See my mother used to work in the Department of Health. When I was in high school we would have boxes and boxes of condom in our house -- meant for distribution to the faithful folks in the barangays. My mother is such a firm believer in family planning that she once suggested that I bring a box of condoms and distribute it to boys in my High School -- my very Catholic high school which was run by Societas Verbi Divini priests (at that time, by a particularly handsome young priest who my girl friends and I enjoyed watching play lawn tennis every afternoon). course I didn't bring those colorful condoms to school (and what, upset Father Crush? no wei!)
My point is, well...nothing really. I just wanted to prattle about a random happier time in my life (yup, giggling with my friends about Father Crush qualifies as such), because today wasn't a very good day for me.
Anyway.
I wonder if God will still listen to me pray even if I don't go to church anymore?

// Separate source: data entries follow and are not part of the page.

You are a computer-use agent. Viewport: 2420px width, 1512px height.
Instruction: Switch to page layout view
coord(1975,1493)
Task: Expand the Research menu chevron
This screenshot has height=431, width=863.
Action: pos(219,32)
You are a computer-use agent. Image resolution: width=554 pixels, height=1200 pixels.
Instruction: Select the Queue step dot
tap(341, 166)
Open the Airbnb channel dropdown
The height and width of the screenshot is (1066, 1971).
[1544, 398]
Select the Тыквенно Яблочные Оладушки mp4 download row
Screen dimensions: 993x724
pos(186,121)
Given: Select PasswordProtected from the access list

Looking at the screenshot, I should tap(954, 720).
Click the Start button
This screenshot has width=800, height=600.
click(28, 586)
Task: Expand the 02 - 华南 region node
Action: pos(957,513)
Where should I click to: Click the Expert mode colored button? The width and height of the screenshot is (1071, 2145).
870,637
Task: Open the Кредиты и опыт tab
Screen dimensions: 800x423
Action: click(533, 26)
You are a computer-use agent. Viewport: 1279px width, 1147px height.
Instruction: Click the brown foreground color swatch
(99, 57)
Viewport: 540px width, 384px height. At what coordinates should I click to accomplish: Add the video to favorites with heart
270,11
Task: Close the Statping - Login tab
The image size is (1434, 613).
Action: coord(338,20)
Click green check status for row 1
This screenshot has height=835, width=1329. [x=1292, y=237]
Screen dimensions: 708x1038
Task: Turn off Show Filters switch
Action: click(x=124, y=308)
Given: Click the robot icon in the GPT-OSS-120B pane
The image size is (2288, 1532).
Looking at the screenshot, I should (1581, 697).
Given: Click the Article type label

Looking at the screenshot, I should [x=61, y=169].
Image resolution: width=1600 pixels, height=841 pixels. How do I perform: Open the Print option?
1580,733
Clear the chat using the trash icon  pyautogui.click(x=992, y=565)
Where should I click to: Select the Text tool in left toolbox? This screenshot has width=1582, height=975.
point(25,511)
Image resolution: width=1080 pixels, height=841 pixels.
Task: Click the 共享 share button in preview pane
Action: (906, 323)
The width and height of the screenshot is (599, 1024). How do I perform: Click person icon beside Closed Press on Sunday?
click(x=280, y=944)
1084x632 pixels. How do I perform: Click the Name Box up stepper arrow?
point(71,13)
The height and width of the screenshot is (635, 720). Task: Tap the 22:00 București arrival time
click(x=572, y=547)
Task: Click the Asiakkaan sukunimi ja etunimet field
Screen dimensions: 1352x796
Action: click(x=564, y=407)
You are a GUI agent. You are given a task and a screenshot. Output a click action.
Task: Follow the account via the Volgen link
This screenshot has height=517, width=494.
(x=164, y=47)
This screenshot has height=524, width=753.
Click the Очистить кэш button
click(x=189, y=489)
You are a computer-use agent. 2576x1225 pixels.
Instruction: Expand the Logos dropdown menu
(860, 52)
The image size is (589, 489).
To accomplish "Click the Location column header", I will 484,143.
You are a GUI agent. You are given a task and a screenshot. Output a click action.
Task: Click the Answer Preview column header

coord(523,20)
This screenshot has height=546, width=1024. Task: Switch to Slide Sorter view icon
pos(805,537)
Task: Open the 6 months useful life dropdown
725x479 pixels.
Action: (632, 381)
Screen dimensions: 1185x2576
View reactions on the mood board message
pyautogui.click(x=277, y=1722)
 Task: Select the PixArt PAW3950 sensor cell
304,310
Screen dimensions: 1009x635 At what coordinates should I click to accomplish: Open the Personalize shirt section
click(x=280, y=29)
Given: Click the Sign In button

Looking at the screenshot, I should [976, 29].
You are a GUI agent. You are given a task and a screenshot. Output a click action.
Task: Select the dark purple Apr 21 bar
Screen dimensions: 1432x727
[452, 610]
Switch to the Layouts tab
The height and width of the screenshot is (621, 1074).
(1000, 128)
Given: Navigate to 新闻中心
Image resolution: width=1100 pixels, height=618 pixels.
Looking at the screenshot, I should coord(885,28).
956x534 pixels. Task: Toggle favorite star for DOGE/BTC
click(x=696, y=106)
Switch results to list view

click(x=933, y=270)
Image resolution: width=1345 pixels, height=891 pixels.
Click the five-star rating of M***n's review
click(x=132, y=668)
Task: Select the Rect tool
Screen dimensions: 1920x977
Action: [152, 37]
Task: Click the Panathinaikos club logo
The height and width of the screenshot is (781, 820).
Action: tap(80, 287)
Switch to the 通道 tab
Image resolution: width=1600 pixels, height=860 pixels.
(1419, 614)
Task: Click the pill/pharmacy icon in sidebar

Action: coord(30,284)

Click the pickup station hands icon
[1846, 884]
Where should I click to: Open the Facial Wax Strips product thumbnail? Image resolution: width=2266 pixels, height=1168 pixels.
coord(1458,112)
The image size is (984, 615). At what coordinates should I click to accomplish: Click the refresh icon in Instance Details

In case He/She is listening/reading.
Dear God,
May I ask please if Your Almightyness has a plan for me? And if there is, could Your Graciousness please bonk me in the head with it so I can see it? Or does Your Everlastingness prefer that I roll my way, which, based on my limited capability to calculate the future, means basically heading to a place more popularly known as nowhere? I do hope that I have not offended You in any way, and I do trust that You will answer me in Your most perfect time and way. Thank You for taking the time off Your very busy schedule for me. And thank you for coffee. And friends who remember. And honesty. And pretty things like this:
Amen.
P.S.
If The Lord Most Powerful will answer me any time soon, may I please request that You do so not in a loud, booming voice? I'm afraid that I might have a nervous breakdown, and all would be lost.